**Collected data:**
+ + + +
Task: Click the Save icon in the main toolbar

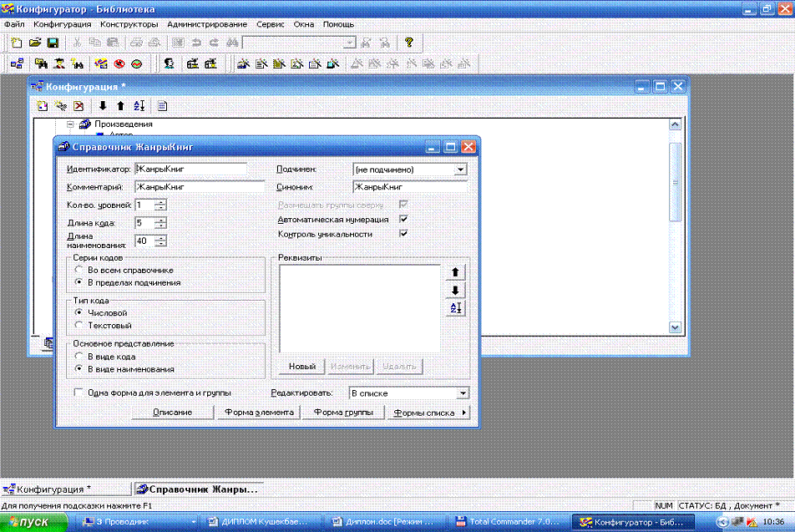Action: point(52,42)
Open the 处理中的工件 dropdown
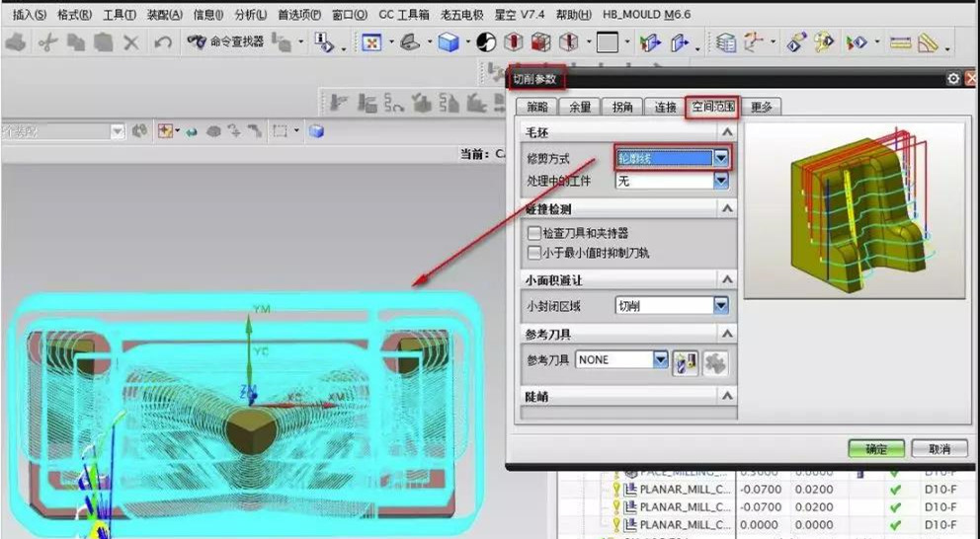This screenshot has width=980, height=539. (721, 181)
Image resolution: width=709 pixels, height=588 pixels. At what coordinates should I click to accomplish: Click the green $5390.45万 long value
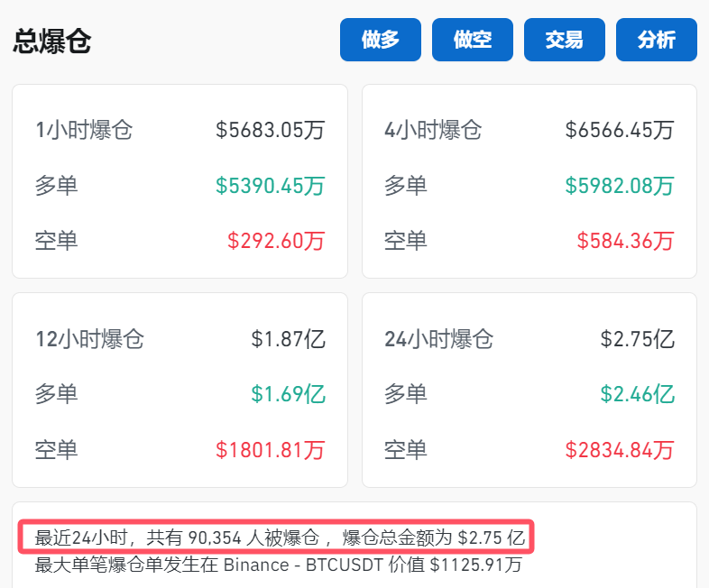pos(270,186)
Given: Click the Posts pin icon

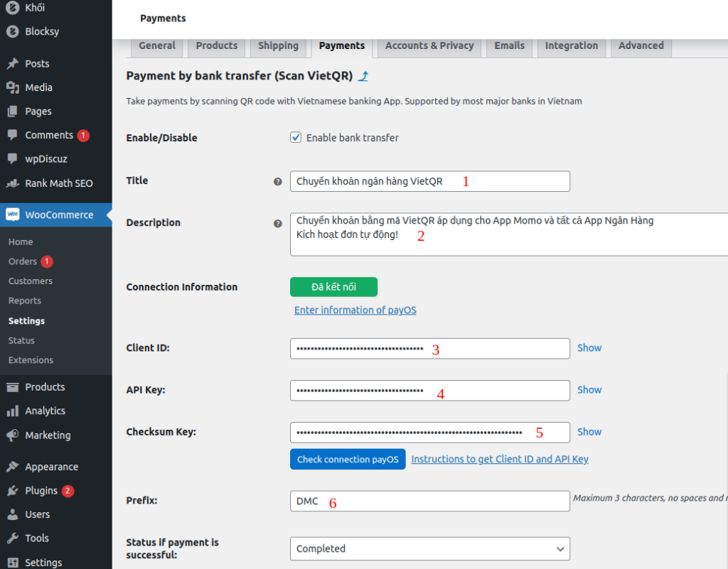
+ + + +
**What is required:**
Please, without any pictures, retype the records exactly as they appear.

**Result of this task:**
Task: Click the Save icon in the main toolbar

Action: point(52,42)
Open the 处理中的工件 dropdown
This screenshot has width=980, height=539. (721, 181)
Image resolution: width=709 pixels, height=588 pixels. At what coordinates should I click to accomplish: Click the green $5390.45万 long value
pos(270,186)
Given: Click the Posts pin icon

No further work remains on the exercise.